Sekali lagi si ibu itu hanya terdiam. Kali ini ia hanya memberikan ciuman kecil di pipi anaknya yang polos.

“Nak…”. Kata ibu itu tiba – tiba.

Kontan anaknya yang masih dalam pangkuannya itu menoleh cepat kearah wajah ibunya yang tampak anggun tersapu angin siang.

“Kamu tahu tidak, kenapa burung itu bersusah payah membawa rumput kering dari seberang sungai ke dahan pohon kecil itu?”. Tanya ibunya disertai senyum yang begitu lembut.

“Tau!!”. Jawab anaknya.

“kenapa?”. Tanya ibunya lagi manja.

“karena burung itu mau bikin rumah yang bagus..”. Jawab anaknya

“Pintar..!!” Puji ibunya dengan ciuman lembut di pipi anaknya.

“Trus kenapa bikin rumahnya di atas pohon?, kan kalau dia tidur di rerumputan juga bisa!?. Tidak repot – repot bikin rumah.”. Tanya ibunya lagi.

“Iya ya bu..!”. Ucap anaknya mengiyakan.

“Burung itu sama seperti ibu. Dia bersusah payah hanya untuk sebuah tujuan”.

Kata ibunya.

“Sama juga dengan ibu tukang warung, sama juga dengan bapak ojek seberang jalan, sama juga dengan bapak guru yang setiap pagi melewati jembatan ini. Mereka semua bersusah payah mencari nafkah setiap hari dengan kemampuan ilmunya masing – masing. Seperti juga burung itu yang bersusah payah terbang kian kemari dengan menggunakan sayapnya. Seekor burung dengan sayap kecil tidak akan mampu terbang lebih jauh dan lebih tinggi. Sedangkan burung yang lebih besar akan melakukannya dengan mudah. Tapi kamu juga harus ingat, semakin burung itu terbang ke atas, maka anginnya akan semakin kuat”. Kata

ibunya lagi menambahkan.

“Kamu tahu tidak, apa yang menjadi tujuan burung itu bersusah payah terbang ke setiap tempat?”. Tanya ibunya melanjutkan.

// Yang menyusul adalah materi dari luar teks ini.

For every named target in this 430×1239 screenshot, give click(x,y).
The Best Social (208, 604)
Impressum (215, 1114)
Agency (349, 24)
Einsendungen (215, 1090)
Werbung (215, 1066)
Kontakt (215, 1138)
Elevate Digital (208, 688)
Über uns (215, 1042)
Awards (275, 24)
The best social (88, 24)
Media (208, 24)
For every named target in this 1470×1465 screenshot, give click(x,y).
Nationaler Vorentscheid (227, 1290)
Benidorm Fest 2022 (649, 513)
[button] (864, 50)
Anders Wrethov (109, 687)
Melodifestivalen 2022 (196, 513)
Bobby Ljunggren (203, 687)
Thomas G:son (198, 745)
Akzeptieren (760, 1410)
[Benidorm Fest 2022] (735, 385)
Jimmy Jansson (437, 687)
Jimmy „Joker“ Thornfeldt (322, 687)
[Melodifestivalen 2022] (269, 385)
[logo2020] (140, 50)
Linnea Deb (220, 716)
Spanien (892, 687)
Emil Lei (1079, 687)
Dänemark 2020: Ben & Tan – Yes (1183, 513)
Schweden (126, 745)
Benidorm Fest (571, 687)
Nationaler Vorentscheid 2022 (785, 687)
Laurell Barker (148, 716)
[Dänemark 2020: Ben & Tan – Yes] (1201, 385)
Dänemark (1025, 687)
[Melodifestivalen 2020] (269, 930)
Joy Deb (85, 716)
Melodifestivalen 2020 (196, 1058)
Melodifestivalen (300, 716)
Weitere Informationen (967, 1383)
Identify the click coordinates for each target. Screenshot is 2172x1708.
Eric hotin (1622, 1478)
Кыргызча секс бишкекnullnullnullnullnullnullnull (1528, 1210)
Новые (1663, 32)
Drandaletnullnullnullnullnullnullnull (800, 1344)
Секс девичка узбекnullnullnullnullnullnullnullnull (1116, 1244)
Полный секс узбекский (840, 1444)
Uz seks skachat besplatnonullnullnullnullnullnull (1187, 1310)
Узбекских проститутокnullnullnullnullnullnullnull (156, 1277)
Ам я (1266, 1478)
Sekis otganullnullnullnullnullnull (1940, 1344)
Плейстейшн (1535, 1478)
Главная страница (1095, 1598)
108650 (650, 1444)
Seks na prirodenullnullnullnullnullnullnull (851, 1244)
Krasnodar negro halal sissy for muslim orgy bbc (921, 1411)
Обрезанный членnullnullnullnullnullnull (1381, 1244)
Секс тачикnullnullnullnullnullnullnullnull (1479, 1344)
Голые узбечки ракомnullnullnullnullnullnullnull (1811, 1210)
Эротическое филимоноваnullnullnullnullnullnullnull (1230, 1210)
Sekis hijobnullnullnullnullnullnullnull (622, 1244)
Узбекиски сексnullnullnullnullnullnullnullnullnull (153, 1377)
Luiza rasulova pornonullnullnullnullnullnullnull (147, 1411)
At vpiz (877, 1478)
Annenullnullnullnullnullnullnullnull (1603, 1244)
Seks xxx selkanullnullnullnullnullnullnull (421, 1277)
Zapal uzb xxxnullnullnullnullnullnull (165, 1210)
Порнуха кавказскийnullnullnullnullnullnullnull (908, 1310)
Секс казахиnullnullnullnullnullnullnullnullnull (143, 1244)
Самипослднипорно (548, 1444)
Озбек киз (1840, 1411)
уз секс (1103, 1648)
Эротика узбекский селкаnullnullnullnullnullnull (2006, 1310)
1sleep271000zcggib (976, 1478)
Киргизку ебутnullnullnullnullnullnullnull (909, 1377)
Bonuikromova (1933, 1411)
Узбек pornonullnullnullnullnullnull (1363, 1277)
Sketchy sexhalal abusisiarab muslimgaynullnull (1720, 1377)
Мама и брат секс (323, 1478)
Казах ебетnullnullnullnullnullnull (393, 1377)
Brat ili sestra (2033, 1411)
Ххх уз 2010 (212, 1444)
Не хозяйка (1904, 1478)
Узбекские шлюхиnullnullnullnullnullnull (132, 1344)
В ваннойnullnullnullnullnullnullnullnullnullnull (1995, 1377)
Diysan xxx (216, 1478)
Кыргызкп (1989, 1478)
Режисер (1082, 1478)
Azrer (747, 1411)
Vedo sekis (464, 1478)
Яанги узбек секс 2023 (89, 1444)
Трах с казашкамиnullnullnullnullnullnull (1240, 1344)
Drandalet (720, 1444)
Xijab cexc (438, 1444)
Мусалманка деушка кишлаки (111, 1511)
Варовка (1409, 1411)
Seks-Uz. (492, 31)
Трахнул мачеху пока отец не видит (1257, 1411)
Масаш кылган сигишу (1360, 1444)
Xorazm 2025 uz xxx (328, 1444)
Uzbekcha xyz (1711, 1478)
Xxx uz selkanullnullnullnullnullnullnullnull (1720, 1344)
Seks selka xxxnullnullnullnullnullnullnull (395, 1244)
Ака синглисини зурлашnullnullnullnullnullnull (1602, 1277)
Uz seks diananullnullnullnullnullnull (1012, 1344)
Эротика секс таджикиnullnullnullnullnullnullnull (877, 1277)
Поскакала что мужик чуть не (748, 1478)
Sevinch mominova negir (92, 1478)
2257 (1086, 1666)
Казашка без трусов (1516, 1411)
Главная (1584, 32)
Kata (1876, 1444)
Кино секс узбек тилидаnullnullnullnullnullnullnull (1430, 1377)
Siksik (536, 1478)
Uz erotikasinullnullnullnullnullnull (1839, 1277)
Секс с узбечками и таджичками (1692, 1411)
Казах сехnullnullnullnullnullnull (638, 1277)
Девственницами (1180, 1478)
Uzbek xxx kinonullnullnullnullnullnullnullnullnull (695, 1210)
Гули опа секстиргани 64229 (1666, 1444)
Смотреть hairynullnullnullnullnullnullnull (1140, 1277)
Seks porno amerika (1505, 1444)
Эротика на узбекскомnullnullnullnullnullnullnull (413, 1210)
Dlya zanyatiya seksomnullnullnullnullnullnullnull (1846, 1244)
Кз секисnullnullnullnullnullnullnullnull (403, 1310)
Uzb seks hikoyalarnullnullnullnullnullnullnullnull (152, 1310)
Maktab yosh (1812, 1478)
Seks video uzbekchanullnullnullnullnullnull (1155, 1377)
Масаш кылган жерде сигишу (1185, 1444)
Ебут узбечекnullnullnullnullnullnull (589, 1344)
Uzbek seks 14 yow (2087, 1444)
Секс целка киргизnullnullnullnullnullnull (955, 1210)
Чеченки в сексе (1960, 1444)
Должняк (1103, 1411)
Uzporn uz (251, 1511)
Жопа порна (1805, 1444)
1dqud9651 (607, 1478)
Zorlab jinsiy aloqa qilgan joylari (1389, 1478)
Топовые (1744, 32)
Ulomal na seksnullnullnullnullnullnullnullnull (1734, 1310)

“Tidak tahu..!”. Jawab anaknya polos.

“Karena…burung itu punya cita – cita ingin mendapatkan kenyamanan. Nyaman memiliki tempat tinggal yang aman dan membahagiakan. Nyaman dengan segala makanan untuk bertahan hidup. Sama seperti setiap orang dengan cita – citanya msing – masing”. Tutur ibunya.

“Lalu kamu tahu tidak, apakah burung – burung itu akan berhenti terbang setelah perutnya kenyang dan tertidur lelap didalam rumahnya yang bagus itu?”. Tanya

ibunya lagi.

“Burung itu akan bermain dengan teman – temannya bu”. Ucap anaknaya.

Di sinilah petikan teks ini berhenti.